Je n’ai plus de fibrome. C’est une phrase que je me répète, pour me convaincre, pour y croire. Mon fibrome utérin a affecté tous les aspects de ma vie de manière si intense, que je dois faire un effort pour me souvenir de l’avant.

La ligne est floue entre la santé et la maladie. Mes règles ont commencé à changer graduellement il y a trois ans : flux plus abondant et apparition de crampes. À quel moment l’anémie a-t-elle commencé à affecter ma mémoire, ma perception du monde et ma capacité à jouir de la vie? Je ne sais plus. Je me souviens de devoir quitter le travail après deux heures seulement parce que mes vêtements sont souillés. Et de me faire surprendre encore le lendemain, et le surlendemain jusqu’à prendre une journée de congé, épuisée.

Rien de mes activités de repos courantes n’arrivait à ma requinquer. Des vacances: je suis tout autant fatiguée avant, qu’après. Le peu d’énergie qui me restait je le donnais au travail pour ne pas compromettre ma subsistance. Jusqu’à n’avoir plus rien à donner. Jusqu’à ne plus me reconnaître.

J’ai appris que j’avais un fibrome intra-utérin de 3,5 cm à peu près au même moment que j’ai reçu le diagnostic de dépression majeure. Pour moi, fibrome, anémie, dépression sont intimement entremêlés. Les symptômes communs à la dépression et l’anémie sont la fatigue, la perte d’intérêt et de motivation ainsi que la difficulté à se concentrer, à se souvenir, à lire, à prendre des décisions. Bref, la difficulté à mener ses activités habituelles par un épuisement physique et émotionnel.

J’ai arrêté de travailler quelques semaines, disons une douzaine, le temps de m’asseoir, de m’observer et de me comprendre. J’avais besoin de ce temps d’arrêt pour démêler ce qui est lié à la maladie et revisiter ce qui est important dans ma vie. En même temps, j’ai pris soin de moi et appris à ne plus faire de compromis sur ce qui me fait du bien. J’ai porté une plus grande attention à mon alimentation et mes activités physiques. J’ai retrouvé le plaisir de marcher et écouter de la musique et réfléchir.  Plus qu’un moment pour soi, ma marche quotidienne est devenue un point de repère pour évaluer ma santé. En faisant sensiblement le même parcours, je pouvais comparer ma force, mon souffle, mon énergie. Cette habitude est devenue mon ancrage pendant les pires moments. J’ai gardé cette habitude aujourd’hui. Chaque pas fait avec énergie, chaque côte montée sans m’arrêter, est une victoire.
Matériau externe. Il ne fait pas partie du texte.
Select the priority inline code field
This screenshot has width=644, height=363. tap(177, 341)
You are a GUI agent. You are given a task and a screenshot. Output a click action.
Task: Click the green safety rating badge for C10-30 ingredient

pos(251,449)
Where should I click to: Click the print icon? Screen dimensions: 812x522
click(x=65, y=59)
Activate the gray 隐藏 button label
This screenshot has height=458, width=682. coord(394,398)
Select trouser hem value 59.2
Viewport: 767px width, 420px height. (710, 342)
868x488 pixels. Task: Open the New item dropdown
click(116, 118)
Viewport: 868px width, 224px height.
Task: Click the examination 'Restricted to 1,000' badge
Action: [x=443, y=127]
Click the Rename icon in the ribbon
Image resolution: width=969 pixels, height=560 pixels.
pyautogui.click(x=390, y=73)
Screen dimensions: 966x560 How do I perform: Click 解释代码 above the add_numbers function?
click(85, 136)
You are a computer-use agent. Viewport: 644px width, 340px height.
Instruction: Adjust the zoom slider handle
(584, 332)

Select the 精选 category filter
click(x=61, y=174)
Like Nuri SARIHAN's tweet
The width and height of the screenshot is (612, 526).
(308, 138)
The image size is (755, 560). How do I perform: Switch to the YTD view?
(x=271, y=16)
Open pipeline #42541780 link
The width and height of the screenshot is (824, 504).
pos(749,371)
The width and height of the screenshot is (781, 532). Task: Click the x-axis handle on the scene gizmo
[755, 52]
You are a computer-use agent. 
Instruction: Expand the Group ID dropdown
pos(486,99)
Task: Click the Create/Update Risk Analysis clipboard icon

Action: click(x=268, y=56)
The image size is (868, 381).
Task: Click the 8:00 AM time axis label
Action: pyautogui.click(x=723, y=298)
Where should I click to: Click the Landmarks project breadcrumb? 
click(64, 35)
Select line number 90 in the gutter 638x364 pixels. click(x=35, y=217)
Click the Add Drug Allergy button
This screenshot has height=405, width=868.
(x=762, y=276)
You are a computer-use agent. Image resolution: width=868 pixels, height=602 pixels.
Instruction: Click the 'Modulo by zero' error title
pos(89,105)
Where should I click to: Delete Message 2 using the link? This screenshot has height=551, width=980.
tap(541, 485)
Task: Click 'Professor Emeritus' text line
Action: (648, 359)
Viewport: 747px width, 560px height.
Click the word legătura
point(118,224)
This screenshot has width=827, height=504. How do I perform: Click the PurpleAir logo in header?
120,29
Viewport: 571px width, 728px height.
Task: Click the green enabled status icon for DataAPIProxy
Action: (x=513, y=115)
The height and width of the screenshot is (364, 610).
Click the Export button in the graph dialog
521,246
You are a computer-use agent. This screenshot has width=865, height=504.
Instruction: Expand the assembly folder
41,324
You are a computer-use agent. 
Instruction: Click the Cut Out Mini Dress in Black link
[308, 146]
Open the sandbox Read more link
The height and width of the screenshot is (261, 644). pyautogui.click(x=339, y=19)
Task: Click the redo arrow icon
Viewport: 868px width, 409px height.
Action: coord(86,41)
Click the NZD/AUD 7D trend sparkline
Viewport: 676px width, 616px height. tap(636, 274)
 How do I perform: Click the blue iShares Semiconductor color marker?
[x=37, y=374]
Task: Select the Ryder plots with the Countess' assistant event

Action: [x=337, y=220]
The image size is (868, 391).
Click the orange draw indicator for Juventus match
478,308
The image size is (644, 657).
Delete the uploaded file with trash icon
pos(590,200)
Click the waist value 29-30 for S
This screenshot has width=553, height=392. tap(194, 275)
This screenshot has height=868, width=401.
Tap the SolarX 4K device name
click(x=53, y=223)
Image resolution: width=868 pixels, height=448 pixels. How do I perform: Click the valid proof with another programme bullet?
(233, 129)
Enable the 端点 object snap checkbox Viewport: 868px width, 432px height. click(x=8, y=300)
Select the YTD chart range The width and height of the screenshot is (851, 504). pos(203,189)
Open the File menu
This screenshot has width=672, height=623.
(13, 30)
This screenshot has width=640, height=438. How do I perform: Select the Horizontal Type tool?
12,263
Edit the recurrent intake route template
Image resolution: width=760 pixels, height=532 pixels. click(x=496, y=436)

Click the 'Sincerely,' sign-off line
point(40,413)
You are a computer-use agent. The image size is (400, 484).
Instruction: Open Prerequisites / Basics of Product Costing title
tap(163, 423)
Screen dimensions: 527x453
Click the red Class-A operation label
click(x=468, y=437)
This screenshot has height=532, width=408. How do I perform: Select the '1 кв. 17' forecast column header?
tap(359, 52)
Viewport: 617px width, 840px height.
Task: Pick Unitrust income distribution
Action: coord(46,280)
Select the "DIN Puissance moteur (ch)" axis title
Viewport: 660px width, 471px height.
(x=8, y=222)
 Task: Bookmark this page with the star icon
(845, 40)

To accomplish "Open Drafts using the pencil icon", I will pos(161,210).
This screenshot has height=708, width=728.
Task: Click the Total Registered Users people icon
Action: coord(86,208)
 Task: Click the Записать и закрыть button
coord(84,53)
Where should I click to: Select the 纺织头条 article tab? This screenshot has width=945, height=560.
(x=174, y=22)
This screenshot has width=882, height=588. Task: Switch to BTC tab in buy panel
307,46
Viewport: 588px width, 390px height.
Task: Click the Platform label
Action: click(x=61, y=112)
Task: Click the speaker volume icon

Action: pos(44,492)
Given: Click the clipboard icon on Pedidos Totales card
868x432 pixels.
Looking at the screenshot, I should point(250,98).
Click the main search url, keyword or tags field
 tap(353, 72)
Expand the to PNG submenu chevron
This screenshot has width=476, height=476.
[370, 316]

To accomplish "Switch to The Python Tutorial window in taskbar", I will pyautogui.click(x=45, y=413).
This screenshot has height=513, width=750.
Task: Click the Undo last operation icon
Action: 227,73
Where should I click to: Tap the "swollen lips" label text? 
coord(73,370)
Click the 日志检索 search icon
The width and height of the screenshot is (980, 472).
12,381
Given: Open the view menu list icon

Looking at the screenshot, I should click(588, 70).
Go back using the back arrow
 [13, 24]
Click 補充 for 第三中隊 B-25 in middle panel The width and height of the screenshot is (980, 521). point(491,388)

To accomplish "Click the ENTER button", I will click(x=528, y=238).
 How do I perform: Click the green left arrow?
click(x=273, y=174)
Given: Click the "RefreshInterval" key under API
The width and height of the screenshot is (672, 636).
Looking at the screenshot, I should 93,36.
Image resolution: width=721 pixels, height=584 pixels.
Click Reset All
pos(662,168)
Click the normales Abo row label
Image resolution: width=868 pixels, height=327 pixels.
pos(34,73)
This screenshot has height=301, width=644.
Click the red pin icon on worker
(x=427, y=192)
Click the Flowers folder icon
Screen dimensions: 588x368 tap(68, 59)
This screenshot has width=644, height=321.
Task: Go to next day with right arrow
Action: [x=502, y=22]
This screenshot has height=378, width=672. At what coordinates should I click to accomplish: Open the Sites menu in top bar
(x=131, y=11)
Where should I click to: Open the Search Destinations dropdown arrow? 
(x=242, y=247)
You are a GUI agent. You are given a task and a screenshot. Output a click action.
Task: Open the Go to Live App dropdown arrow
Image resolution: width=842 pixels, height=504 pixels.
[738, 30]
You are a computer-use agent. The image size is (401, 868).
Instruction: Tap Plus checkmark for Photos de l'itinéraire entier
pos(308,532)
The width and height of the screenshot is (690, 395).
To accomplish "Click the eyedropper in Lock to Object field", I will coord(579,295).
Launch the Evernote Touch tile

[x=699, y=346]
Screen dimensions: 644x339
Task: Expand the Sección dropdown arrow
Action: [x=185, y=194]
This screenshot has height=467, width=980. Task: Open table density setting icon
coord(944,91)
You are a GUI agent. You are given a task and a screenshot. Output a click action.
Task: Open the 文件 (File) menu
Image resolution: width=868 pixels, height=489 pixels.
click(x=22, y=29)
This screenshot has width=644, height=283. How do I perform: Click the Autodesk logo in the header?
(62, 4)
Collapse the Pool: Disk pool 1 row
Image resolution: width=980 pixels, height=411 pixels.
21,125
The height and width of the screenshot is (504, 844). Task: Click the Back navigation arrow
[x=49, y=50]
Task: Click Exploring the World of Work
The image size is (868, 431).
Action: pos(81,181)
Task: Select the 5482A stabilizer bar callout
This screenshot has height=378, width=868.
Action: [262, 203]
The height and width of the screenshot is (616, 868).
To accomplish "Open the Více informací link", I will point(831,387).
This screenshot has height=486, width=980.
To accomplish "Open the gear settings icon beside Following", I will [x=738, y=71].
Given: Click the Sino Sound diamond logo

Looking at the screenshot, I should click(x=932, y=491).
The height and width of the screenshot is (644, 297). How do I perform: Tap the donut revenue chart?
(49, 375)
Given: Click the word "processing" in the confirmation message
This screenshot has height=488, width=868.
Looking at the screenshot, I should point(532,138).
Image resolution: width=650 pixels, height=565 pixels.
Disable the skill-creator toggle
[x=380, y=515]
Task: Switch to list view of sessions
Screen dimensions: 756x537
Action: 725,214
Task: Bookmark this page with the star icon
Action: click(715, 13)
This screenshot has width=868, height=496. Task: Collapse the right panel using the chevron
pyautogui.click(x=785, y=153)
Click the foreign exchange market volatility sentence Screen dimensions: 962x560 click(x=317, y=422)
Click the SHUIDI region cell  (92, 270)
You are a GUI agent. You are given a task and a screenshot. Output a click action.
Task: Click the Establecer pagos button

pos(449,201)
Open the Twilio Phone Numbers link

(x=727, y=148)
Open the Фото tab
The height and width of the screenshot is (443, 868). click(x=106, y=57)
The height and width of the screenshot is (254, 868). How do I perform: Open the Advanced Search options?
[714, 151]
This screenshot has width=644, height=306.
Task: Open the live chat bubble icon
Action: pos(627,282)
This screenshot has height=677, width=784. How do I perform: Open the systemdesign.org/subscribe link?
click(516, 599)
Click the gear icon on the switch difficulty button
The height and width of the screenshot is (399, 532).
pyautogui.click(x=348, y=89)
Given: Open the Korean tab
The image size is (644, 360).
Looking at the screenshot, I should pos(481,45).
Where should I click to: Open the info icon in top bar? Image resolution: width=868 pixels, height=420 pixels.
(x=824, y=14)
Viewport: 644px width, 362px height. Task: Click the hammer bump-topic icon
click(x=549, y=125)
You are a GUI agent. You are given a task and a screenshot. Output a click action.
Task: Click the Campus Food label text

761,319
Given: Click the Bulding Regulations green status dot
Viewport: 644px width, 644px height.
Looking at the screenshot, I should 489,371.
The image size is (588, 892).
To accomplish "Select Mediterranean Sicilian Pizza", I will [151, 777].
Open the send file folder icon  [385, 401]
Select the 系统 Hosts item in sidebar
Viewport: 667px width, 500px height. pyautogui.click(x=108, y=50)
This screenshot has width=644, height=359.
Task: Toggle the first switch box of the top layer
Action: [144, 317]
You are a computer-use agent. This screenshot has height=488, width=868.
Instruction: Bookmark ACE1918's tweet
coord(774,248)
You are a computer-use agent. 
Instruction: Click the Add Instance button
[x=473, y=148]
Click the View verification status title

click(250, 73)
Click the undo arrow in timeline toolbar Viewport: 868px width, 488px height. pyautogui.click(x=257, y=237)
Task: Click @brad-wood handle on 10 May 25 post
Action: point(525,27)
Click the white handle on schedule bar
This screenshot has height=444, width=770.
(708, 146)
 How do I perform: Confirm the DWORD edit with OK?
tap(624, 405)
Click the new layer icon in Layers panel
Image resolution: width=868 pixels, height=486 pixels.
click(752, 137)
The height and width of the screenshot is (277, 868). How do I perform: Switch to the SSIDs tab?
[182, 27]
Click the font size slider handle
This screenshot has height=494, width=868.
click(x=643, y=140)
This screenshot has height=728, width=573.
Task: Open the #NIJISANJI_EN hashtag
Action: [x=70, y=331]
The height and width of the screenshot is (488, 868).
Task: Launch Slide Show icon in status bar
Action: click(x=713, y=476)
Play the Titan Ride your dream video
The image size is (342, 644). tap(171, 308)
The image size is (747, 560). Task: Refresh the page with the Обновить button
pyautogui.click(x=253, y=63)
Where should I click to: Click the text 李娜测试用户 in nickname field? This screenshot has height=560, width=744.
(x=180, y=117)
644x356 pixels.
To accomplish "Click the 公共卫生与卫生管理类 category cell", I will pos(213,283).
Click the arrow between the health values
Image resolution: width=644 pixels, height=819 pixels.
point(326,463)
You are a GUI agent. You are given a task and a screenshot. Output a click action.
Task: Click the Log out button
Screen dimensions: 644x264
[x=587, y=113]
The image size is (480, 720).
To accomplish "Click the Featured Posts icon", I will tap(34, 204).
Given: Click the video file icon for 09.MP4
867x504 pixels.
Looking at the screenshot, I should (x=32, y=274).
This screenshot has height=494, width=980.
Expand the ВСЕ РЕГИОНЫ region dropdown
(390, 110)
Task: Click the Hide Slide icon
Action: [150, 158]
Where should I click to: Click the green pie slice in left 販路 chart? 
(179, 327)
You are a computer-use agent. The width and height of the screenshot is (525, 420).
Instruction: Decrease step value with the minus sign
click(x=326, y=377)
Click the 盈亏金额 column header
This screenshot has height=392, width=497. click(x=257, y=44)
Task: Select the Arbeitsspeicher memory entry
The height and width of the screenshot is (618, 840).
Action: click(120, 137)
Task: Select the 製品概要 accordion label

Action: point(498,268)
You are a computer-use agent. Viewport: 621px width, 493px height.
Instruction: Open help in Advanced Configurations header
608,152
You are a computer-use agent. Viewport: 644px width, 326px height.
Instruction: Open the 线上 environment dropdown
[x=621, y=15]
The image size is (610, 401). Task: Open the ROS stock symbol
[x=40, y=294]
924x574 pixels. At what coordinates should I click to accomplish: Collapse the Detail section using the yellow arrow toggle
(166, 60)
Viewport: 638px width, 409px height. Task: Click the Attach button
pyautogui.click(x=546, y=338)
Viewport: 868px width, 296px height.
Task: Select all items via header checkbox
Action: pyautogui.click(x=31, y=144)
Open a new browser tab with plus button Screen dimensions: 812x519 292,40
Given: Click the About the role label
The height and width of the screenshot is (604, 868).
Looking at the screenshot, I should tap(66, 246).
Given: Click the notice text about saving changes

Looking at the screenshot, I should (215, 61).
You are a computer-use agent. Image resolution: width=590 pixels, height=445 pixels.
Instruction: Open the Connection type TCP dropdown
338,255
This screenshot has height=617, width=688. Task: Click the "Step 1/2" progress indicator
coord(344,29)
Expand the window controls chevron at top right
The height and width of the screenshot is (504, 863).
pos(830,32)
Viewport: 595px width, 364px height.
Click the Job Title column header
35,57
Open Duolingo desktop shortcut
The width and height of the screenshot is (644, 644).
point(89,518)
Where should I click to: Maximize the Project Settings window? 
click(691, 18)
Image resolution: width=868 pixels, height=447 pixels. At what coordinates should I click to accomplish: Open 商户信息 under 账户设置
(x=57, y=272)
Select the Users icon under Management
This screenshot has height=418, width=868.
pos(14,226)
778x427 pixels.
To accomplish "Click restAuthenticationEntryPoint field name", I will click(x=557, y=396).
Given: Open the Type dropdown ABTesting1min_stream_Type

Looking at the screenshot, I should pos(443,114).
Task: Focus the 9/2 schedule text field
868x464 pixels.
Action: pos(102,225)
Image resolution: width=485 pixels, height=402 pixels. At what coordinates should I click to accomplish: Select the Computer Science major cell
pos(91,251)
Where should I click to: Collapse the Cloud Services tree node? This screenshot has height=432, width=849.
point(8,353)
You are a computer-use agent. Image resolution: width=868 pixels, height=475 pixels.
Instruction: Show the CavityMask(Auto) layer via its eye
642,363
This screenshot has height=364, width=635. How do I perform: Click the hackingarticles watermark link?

Je me suis relevée de ma dépression au même rythme que le taux de globule rouge dans mon sang. J’ai retrouvé l’équilibre, j’ai repris mes activités. Ce sentiment de prise en main et de confiance m’a aidé à passer au travers de l’année qui a suivi, l’an 2020.

Repenser à la chronologie des événements concernant ma santé l’an passé me donne encore le vertige. C’est naturel de raconter chronologiquement, mais au 2e mois de l’année j’en suis déjà à deux pages, je parle beaucoup de sang, de peur et encore de sang. Je recommence car je veux plutôt parler de persévérance, de ce petit courage qu’il faut rassembler, des petites victoires qu’il faut célébrer et des leçons apprises.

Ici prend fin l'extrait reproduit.